## ЗАДАНИЕ:
Прочитайте приведённый ниже текст о пролетарской литературе и укажите, кого автор называет бесспорным главой группы поэтов второго призыва.

## ПРИВЕДЁННЫЙ ТЕКСТ:
::::::
Конечно, мы чужды этому аскетизму. Фурманов вовсе не хотел, так сказать, выжимать, выпаривать красоту, эмоцию, жизненные образы из своих произведений. Он просто не им в первую очередь служил, не они были его целью.
Его целью была широкая ориентация, так сказать, широко говорящий одновременно и уму и сердцу рапорт о событиях; а стиль, образы, лирика, остроумие — все это могло быть только служебным.
Однако Фурманов был и хотел быть художником. Он понимал, что в его молодых произведениях еще не достигнуто полное равновесие.
Успех его книг был огромный. Они разошлись почти в 300 ООО экземпляров. Редко кто из наших классиков, самых великих, может по количеству распространенных экземпляров стать рядом с Фурмановым. Стало быть, широкий народный читатель его понял и полюбил.
Тем не менее Фурманов прекрасно знал, что ему надо еще много работать над собою.
Одно только можно сказать: никогда Фурманов не шел к художественному эффекту путем, так сказать, облегчения своей задачи, выбрасывания в качестве балласта своих наблюдений, не стремился поднять воздушный шар своего творчества выше ценою опустошения своего багажа. Нет, этого Фурманов не делал никогда. Он заботился о большей подъемной силе своего творчества — и он, несомненно, к ней пришел бы. Быть может, путь его был бы извилист, вел бы Фурманова от сравнительных неудач к сравнительным удачам, но он, несомненно, пошел бы вверх.
Вот почему я считал Фурманова надеждой пролетарской литературы; среди прозаиков ее, где, несомненно, есть крупные фигуры, Фурманов был для меня крупнейшим…
С огромным интересом прочел я небольшую книжку Жарова. Для меня он во многом неотделим от своего старшего друга Безыменского. Оба принадлежат к одному и тому же типу, конечно, с большими индивидуальными отклонениями. Я недостаточно знаком с другими поэтами того же типа, хотя я знаю, что они существуют, и некоторые произведения их читал. Я назвал бы всю эту группу, возглавляемую бесспорно Безыменским, поэтами второго призыва.
Что характерно для пролетарских поэтов первого призыва?
Они, как и мы, революционеры первой четверти века и дети прошлого, проникнутые озлоблением к этому прошлому, борцы по подготовке революции, счастливцы, дожившие по крайней мере до начала осуществления своих заветных целей.
Заслуга этого поколения, конечно, велика, но тем не менее их строй мыслей и чувств, может быть, не совсем подходящ для того мира, который вышел из недр ими подготовленной революции. Мне, по крайней мере, всегда слышалась в песнях пролетарских поэтов первого призыва какая-то не удовлетворявшая меня нота и даже несколько таких как бы надтреснутых нот, как бы нестройных обертонов. Одни старались напряжением легких как бы перекричать гром революции и впадали поэтому в некоторый напряженный пафос, другие старались скорее противопоставить чисто пролетарское содержание старому и в конце концов сводили свои мотивы на слишком бедное повторение небольшого инвентаря фабрично-заводских и близких сюда образов; в третьих сквозило как будто разочарование и известное стремление потянуться к поэзии символической или классической, что другими товарищами их строго осуждалось как мелкобуржуазные тенденции; наконец, иные слишком легко подпадали под влияние последышей буржуазии, ее непокорных детей.
Конечно, мы имели отдельные произведения пролетарских поэтов, которые читались с удовольствием, но, повторяю, трудно было остановиться на чем-нибудь как на адекватном выражении революции.
Совсем другое дело — пролетарские поэты второго призыва. Это дети революции. Они, так сказать, бегали без штанов в то время, когда она совершалась, они превратились в мужчин, а часто даже только в юношей лишь после семи революционных годов, прошумевших над их головами; они насквозь пропитаны ее соками.
И вот это — лучшее свидетельство, что она не надорвана, что она молода, наша великая Революция! Ведь у этих молодых певцов ее нет никакого надрыва. Они увереннее своих старших братьев, они одновременно и спокойнее и энергичнее. Я бы сказал так: кипучее, в них большая игра. Они радуются жизни, они с необычайной непосредственностью любят солнце. Посмотрите, как часто фигурирует оно у Ал. Жарова.
::::::
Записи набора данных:
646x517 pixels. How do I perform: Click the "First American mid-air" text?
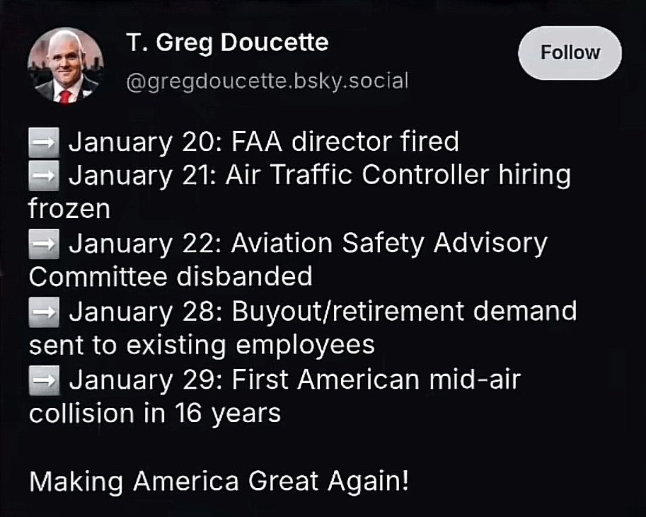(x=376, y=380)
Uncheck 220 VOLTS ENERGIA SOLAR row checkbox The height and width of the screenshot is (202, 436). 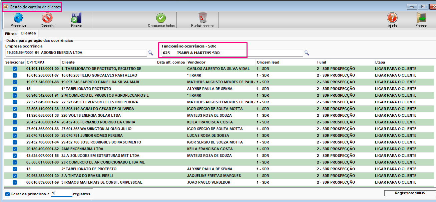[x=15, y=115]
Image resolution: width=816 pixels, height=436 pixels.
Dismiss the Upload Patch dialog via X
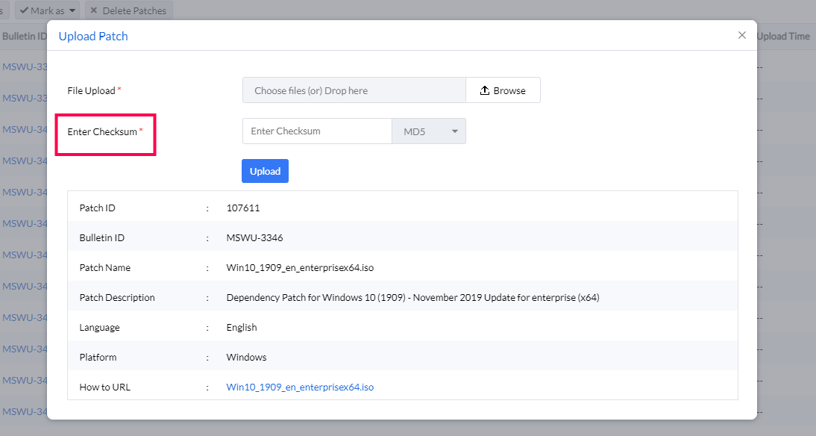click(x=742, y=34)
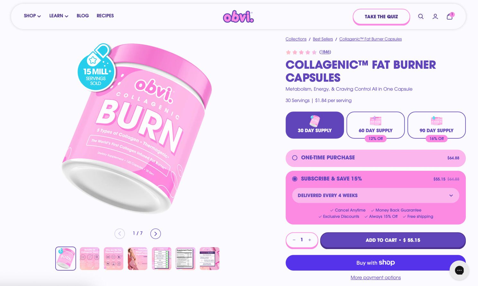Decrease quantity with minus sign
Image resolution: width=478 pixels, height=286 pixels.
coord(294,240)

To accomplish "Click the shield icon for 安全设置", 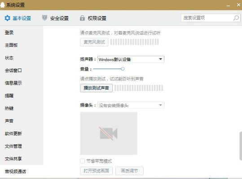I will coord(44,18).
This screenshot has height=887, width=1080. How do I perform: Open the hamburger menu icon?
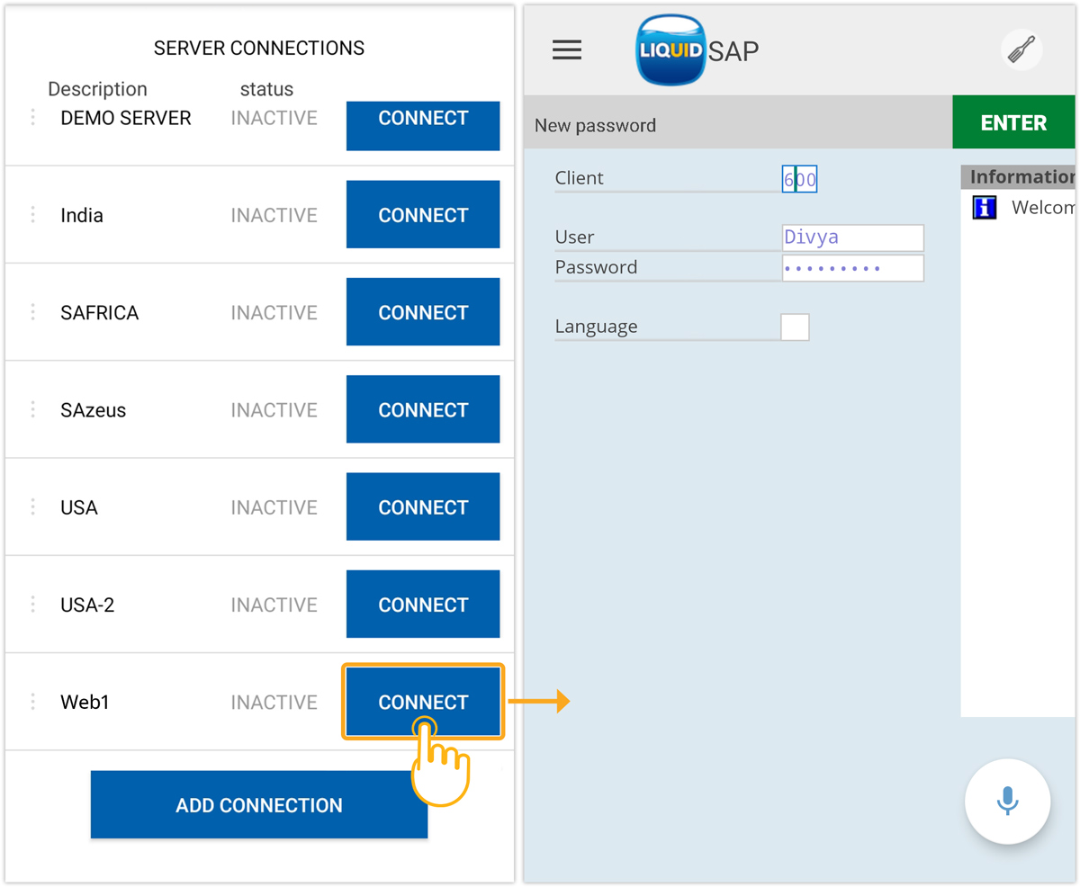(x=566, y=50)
::::::
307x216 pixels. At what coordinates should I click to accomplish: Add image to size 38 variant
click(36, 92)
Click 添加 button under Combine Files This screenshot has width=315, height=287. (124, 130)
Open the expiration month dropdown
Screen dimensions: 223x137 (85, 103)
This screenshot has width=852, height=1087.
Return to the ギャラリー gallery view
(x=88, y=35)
::::::
## ПИСЬМЕННЫЙ ОТВЕТ:
Безыменского.